— TASK DESCRIPTION —
From the shrimp scampi thread, answer each of the following on its own line:
(a) Which wine does lyndalou recommend, and which brand is her current favorite?
(b) What brand of linguini does Claire name as her favorite?
(c) What three items does debthecook suggest serving?

— DOCUMENT EXCERPT —
# What to serve with Shrimp Scampi



## SizzlininIN

I want to serve shrimp scampi....will probably use this as an appetizer but was thinking maybe I could add some pasta to the sauce and make it the main part of the meal? I found the recipe for the shrimp scampe that Red Lobster uses.  I should mention I don't care for Lobster and hubby doesn't care for Scallops.  Any suggestions on what you would serve along with this? What wine would you drink with this?


----------



## buckytom

i guess a white wine with scampi, and a good thick crusted round loaf to sop up the butter/oil. maybe a side of steamed asparagus or brocolli.


----------



## lyndalou

I'd probably serve a Caesar Salad or other green salad, along with the crusty bread. A nice Pinot Grigio (my current favorite brand is Cavit's) would also go well with it.
Sorbet for dessert.


----------



## Claire

Serve your scampi over linguini (my favorite is barilla) for a main course.  To complete the meal, save yourself time & energy by making up an antipasto platter for appetizers -- buy a jar of some kind of peppers, some salami or mortadella, a couple of cheeses, a few pickled or marinaded veggies.  Serve on a platter with toothpicks (provide a bowl for tossing the used toothpicks, something many forget).  With the scampi serve a simple tossed greens with your favorite italian dressing or simply a good olive oil and vinegar.  Crusty bread, garlic if you want it, or just butter.  Desert can be very simple.  If you are not sweets eaters, some cheese and fruit.  Gorgonzola, pears/apples/grapes, and walnuts are great in the fall.  If you love sweets, I'd go for ice cream topped with a great liquer.  

This is a very simple dinner party, leaving the hosts plenty of time to have fun themselves.


----------



## debthecook

White rice, italian bread, salad.


----------

— RECORD SET —
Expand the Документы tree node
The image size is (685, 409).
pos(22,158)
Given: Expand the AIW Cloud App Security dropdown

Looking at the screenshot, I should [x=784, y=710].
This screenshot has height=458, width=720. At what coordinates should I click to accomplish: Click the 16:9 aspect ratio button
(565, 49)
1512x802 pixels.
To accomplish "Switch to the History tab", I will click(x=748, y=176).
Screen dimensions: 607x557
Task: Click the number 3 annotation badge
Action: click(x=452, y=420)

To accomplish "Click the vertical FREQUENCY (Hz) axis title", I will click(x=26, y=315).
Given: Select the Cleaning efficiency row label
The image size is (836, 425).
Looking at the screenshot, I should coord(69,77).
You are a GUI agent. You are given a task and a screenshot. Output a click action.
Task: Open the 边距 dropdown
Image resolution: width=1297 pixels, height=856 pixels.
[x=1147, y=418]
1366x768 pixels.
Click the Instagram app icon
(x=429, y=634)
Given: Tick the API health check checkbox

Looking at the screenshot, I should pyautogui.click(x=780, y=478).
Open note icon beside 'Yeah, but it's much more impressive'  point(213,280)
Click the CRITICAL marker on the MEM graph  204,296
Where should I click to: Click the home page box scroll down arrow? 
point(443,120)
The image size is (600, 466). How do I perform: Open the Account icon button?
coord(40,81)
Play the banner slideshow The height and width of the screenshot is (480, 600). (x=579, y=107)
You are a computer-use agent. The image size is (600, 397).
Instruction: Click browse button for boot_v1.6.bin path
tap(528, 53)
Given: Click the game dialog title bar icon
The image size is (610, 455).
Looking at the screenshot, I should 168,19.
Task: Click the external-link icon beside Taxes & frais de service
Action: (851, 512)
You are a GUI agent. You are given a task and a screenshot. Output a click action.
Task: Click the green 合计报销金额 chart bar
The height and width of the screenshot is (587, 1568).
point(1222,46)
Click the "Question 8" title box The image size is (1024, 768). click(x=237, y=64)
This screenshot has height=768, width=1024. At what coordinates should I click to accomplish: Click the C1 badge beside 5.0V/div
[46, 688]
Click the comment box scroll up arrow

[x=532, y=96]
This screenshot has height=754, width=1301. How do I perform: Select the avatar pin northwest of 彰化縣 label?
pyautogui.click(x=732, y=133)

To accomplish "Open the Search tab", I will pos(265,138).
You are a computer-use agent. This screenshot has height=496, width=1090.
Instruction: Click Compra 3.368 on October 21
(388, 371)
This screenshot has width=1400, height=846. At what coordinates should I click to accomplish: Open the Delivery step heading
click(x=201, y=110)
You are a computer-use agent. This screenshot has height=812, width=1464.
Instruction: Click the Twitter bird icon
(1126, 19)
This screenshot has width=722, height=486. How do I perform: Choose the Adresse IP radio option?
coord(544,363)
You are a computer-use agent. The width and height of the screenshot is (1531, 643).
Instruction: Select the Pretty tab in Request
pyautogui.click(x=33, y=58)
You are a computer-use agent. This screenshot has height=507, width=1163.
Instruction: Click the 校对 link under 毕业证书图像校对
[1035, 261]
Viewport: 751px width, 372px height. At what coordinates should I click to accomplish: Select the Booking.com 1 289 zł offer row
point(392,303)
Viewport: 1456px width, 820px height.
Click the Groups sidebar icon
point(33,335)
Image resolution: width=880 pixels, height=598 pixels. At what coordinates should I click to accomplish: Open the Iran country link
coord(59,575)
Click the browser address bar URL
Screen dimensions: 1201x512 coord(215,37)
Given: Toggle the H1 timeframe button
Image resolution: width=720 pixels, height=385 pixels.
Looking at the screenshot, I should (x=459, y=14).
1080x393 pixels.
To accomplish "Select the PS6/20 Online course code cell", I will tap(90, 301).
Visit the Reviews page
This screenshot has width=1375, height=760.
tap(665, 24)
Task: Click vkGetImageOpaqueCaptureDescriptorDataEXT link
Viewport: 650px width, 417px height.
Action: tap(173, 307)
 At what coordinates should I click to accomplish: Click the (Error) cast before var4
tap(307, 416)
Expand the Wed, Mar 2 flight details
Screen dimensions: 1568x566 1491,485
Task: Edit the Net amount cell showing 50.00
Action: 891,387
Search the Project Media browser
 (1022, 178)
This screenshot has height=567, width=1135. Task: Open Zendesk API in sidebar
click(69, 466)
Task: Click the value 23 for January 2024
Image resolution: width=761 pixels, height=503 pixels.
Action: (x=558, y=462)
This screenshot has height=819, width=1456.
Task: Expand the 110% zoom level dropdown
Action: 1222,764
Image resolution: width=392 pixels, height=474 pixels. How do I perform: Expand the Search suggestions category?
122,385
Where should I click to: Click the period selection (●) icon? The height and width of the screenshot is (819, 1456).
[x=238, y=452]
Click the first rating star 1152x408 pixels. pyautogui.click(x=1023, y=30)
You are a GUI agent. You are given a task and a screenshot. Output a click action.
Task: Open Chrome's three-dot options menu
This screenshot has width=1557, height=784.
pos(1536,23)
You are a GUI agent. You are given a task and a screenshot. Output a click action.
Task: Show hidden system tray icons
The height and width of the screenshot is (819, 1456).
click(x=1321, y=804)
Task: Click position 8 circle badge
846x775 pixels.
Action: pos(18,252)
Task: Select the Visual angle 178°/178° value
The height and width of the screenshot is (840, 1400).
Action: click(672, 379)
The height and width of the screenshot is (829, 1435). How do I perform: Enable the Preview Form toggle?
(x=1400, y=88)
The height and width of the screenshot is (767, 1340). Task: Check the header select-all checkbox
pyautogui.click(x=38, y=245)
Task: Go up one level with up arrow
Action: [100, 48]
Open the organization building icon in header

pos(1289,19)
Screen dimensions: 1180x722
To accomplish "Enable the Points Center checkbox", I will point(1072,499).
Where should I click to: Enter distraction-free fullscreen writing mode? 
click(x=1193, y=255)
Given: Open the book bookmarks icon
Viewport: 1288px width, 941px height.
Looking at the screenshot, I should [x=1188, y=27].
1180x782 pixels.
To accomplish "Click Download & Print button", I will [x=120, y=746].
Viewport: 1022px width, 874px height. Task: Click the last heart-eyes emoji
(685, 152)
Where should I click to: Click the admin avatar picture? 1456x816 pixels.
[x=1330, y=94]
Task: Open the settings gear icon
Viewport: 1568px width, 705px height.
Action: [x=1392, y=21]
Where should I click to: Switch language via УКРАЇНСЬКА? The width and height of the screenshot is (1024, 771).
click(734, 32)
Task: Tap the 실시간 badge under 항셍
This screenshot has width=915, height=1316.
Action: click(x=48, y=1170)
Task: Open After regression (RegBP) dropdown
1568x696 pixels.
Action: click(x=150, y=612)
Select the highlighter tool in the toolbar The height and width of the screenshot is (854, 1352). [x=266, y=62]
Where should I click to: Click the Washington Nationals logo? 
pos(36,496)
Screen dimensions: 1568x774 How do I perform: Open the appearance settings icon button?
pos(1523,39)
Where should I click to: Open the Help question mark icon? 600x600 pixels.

— OUTPUT FOR THIS EXERCISE —
(a) Pinot Grigio; her current favorite brand is Cavit's.
(b) Barilla.
(c) White rice, Italian bread, and salad.